**Material for this exercise:**
◇ ◇ ◇ ◇ ◇ ◇ ◇

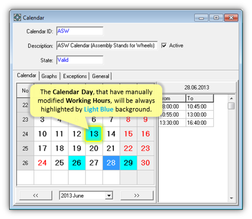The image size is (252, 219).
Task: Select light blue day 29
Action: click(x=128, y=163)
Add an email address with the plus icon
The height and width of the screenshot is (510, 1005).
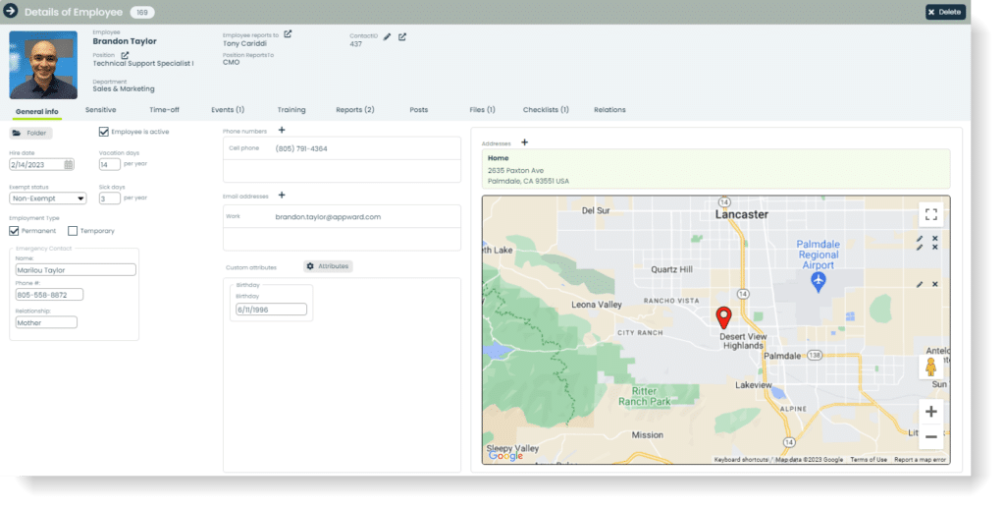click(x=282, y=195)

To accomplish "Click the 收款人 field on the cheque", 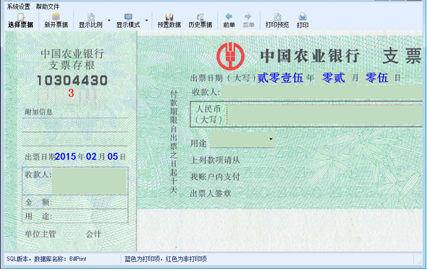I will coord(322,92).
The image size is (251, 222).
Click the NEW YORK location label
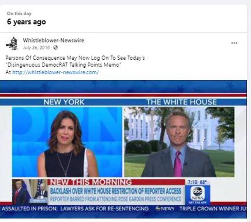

◇ ◇ ◇ ◇ ◇ ◇ ◇

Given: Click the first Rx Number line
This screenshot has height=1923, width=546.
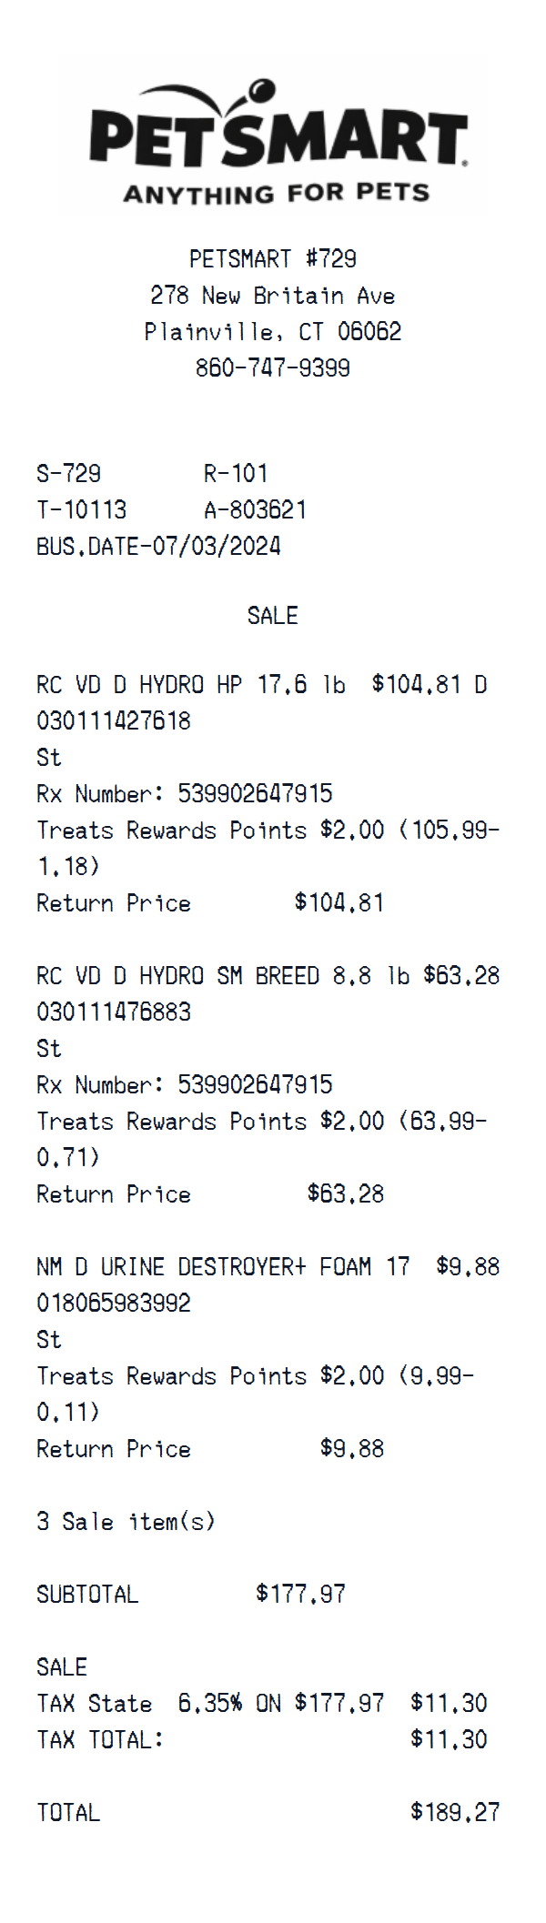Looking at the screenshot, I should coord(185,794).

◇ ◇ ◇ ◇ ◇ ◇ ◇

**Exercise goal:**
Among the entries above, copy exactly only the lines starting with the one containing "The image size is (251, 222)." and going through the one containing "Click the NEW YORK location label", both ends included.

**Your solution:**
The image size is (251, 222).
Click the NEW YORK location label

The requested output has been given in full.